**TASK TO CARRY OUT:** Please transcribe, exactly, the line that contains "View store information (922, 758)" and every line after it to the end of the records, and nothing else.

-----

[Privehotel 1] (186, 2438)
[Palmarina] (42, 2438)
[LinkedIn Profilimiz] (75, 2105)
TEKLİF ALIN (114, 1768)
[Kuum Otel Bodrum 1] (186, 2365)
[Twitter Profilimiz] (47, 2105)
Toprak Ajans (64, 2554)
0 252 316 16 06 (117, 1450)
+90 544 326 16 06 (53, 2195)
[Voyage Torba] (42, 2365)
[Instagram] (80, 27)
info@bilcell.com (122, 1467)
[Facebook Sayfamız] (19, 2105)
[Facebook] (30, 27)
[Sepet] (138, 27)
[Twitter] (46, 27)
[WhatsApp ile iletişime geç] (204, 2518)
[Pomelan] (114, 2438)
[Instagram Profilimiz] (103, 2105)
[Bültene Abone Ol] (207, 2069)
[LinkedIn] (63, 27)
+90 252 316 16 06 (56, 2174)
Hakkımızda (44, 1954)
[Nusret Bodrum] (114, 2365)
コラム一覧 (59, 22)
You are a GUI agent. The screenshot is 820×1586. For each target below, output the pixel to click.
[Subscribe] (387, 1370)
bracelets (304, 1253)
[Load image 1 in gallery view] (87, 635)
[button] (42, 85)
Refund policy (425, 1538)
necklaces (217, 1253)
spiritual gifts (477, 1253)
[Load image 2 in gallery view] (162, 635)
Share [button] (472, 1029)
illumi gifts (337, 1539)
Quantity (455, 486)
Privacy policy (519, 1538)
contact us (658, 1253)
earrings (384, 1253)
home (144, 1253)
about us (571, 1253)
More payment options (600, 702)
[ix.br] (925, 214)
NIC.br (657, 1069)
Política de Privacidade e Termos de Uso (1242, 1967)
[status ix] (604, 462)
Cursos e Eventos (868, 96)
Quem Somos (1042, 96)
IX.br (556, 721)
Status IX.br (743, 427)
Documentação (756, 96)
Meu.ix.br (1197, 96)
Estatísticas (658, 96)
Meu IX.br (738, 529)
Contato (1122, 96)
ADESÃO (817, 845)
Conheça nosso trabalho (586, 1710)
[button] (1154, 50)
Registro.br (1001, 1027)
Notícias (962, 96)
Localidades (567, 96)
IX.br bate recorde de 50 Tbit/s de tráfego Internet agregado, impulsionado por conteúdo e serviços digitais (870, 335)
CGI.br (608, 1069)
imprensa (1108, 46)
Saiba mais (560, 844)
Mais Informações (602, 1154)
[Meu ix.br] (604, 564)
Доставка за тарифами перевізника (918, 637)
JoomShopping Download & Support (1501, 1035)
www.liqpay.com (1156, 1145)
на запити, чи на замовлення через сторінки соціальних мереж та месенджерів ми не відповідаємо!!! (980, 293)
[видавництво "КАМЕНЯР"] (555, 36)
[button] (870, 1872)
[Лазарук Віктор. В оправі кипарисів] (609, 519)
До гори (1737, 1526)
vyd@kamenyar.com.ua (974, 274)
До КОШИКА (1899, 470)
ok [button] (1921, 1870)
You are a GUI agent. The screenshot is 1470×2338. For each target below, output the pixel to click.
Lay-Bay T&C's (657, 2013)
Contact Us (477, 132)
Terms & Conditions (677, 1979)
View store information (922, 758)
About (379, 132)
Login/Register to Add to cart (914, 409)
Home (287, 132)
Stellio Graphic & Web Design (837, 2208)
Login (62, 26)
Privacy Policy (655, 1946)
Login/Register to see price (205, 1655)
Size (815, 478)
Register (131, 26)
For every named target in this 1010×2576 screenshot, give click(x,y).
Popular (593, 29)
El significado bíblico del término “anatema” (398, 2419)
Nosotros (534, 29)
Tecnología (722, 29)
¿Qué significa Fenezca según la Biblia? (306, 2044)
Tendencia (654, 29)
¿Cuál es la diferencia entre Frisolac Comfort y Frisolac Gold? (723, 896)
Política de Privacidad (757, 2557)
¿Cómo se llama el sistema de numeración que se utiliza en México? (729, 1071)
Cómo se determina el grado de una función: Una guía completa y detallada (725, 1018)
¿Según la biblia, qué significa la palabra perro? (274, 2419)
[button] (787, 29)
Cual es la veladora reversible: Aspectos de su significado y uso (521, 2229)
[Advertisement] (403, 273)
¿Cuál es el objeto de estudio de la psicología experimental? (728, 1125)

-----

**EXERCISE OUTPUT:**
View store information (922, 758)
About (379, 132)
Login/Register to Add to cart (914, 409)
Home (287, 132)
Stellio Graphic & Web Design (837, 2208)
Login (62, 26)
Privacy Policy (655, 1946)
Login/Register to see price (205, 1655)
Size (815, 478)
Register (131, 26)
For every named target in this 1010×2576 screenshot, give click(x,y).
Popular (593, 29)
El significado bíblico del término “anatema” (398, 2419)
Nosotros (534, 29)
Tecnología (722, 29)
¿Qué significa Fenezca según la Biblia? (306, 2044)
Tendencia (654, 29)
¿Cuál es la diferencia entre Frisolac Comfort y Frisolac Gold? (723, 896)
Política de Privacidad (757, 2557)
¿Cómo se llama el sistema de numeración que se utiliza en México? (729, 1071)
Cómo se determina el grado de una función: Una guía completa y detallada (725, 1018)
¿Según la biblia, qué significa la palabra perro? (274, 2419)
[button] (787, 29)
Cual es la veladora reversible: Aspectos de su significado y uso (521, 2229)
[Advertisement] (403, 273)
¿Cuál es el objeto de estudio de la psicología experimental? (728, 1125)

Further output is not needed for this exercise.